In the thousands of years that people have been arguing about whether life exists elsewhere in the universe, one thing has been constant: No one really has had a clue. But not anymore. That’s because we finally know exactly where to look for aliens.
Thanks to spectacular advances in science, we’ve identified many stars that have planets in the habitable zone where life can form. We are learning which of those planets are Earthlike enough to be worth pointing our telescopes at. We have giant telescopes equipped with spectrographs that can analyze light from distant stars, and powerful computers to simulate far-flung worlds. If we want to find aliens, we don’t need them to announce their presence to the cosmos. Instead, like detectives on a stakeout, we can just hang out with our doughnuts and cold coffee, watching and waiting.

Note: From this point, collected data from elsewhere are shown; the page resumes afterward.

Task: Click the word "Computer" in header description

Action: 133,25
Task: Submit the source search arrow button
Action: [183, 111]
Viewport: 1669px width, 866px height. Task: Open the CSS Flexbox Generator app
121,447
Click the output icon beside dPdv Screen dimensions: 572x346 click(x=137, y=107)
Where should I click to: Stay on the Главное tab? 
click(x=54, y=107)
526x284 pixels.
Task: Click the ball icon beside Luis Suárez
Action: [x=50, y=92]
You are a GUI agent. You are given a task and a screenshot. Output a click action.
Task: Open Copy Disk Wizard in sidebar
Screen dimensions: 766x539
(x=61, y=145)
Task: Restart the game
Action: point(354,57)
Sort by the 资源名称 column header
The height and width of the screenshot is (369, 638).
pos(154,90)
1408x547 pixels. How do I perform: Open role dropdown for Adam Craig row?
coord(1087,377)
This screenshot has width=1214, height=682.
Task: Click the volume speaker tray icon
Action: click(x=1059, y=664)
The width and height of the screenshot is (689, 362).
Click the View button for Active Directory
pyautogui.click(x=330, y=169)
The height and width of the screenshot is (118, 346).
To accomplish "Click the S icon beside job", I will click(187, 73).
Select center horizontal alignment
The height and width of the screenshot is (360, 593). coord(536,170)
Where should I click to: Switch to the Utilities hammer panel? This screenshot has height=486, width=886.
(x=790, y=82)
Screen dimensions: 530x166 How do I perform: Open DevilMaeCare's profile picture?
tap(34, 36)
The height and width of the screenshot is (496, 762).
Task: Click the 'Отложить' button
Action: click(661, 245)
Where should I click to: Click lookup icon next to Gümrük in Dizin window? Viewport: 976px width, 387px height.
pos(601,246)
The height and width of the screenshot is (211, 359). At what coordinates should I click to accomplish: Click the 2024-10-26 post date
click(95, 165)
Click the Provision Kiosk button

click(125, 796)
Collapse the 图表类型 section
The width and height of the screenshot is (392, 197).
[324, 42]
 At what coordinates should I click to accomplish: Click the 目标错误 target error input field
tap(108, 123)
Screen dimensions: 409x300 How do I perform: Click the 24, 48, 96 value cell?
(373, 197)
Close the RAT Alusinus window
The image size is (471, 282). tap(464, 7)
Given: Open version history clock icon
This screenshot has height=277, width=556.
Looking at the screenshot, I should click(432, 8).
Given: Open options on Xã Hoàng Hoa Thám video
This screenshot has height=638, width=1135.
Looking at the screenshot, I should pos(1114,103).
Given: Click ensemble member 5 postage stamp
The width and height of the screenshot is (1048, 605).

One form of evidence that astronomers are seeking on their great cosmic stakeout is “biosignatures”—features in a planet’s atmosphere that can come only from life. Scientists have learned from studying our own planet’s history that Earth’s life has been a major player in our world’s evolution for billions of years. Life hijacked the Earth, transforming, among other things, the very air around us. Earth’s atmosphere has chemicals in it that would not exist on a lifeless world. These include oxygen, ozone, and dimethyl sulfide (a compound that gets released into the air by marine plankton). It stands to reason that the same thing would happen on an alien planet hosting alien life, and now we have a way to check.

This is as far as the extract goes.